Menanggapi proposal perdamaian yang diajukan, sejumlah analis mengatakan akan sulit bagi China untuk membawa Rusia dan Ukraina ke meja perundingan. Pasalnya, kedua negara ini tak sama seperti Arab Saudi dan Iran yang menghadirkan kemenangan diplomatik yang lebih mudah.

"Arab Saudi dan Iran sebenarnya ingin berbicara dan memperbaiki hubungan, sementara Rusia dan Ukraina tidak, setidaknya untuk saat ini," kata direktur Program China di Stimson Center yang berbasis di Washington, Yun Sun.

Meski demikian, Yun mengatakan bahwa Xi Jinping dapat bertindak sebagai backchannel yang dapat memulai momentum menuju pembicaraan yang untuk saat ini tampaknya tidak mungkin melihat kedua belah pihak mengeraskan pendirian mereka dalam perang yang sengit.

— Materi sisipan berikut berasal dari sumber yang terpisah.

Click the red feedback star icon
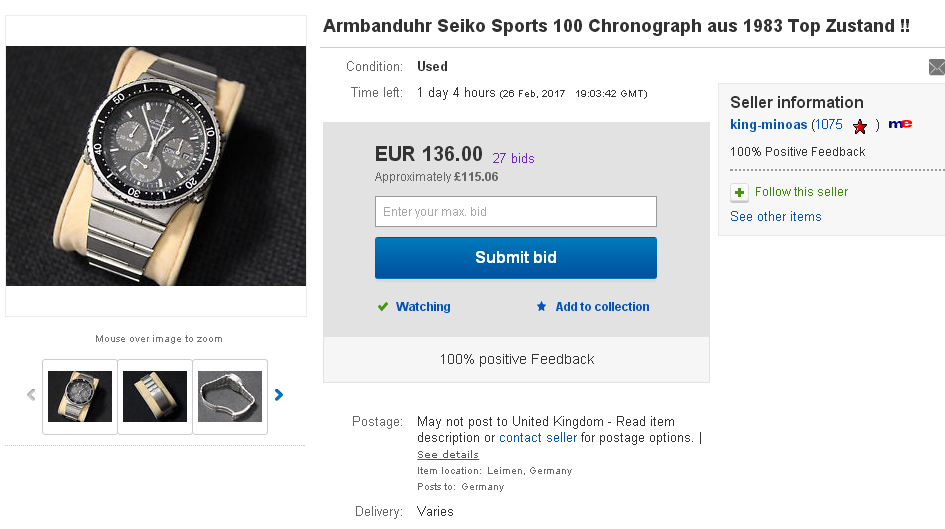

Hal ini tampak pada upaya Turki yang menawarkan diri untuk menjadi tuan rumah dialog di Istanbul pada minggu-minggu setelah perang dimulai tahun lalu.

Meski kondisi China dan Turki rampaknya sama dalam menawarkan upaya perdamaian, beberapa analis mengatakan bahwa China berada dalam posisi yang lebih baik daripada Turki sebagai penengah. Pasalnya, menurut pakar Rusia di Universitas Oxford, Samuel Ramani, saat ini China memiliki pengaruh lebih besar di Rusia.

Sebagaimana diketahui, China adalah sekutu terpenting Rusia dan telah membeli minyak Rusia dan menyediakan pasar untuk barang-barang Rusia yang dijauhi oleh negara-negara Barat.

China juga memiliki pengaruh atas Ukraina. Tentunya, negara tersebut tidak ingin merusak peluang dukungan China untuk melakukan  rekonstruksi di negaranya.

Selain itu, China juga telah memperluas perdagangan dengan Ukraina setelah Rusia menginvasi Krimea pada 2014 dan tidak mengakui wilayah yang dianeksasi itu sebagai milik Rusia.

“Yang terpenting, Zelenskiy tidak ingin terlalu memprovokasi China sehingga mereka mulai mempersenjatai Rusia,” kata Ramani.

Sebagai informasi, hubungan dekat China dengan Rusia membuat rencanya menjadi penengah konflik dipandang dengan rasa skeptis. Pasalnya, beberapa hari sebelum Rusia menginvasi Ukraina, China dan Rusia mengumumkan kemitraan "tanpa batas".

Meski demikian, China telah menyerukan perdamaian sejak awal perang saat sebagian besar mencerminkan posisi Rusia bahwa NATO mengancam Rusia dengan ekspansi ke arah timur.

Selain itu, Para negara Barat yang mendukung Ukraina juga tampak menyiram minyak dalam bara api dengan  memasok tank dan rudal untuk Ukraina.

Andrew Small, rekan senior di German Marshall Fund, mengatakan China ingin dilihat melakukan bagiannya untuk perdamaian. Namun di sisi lain, Negeri Tirai Bambu tampak tidak siap menekan Putin untuk menghentikan perang dan mengorbankan hubungannya dengan Rusia.

"Beijing tidak memaksakan diri atau berusaha memaksa Rusia untuk melakukan apa pun," katanya.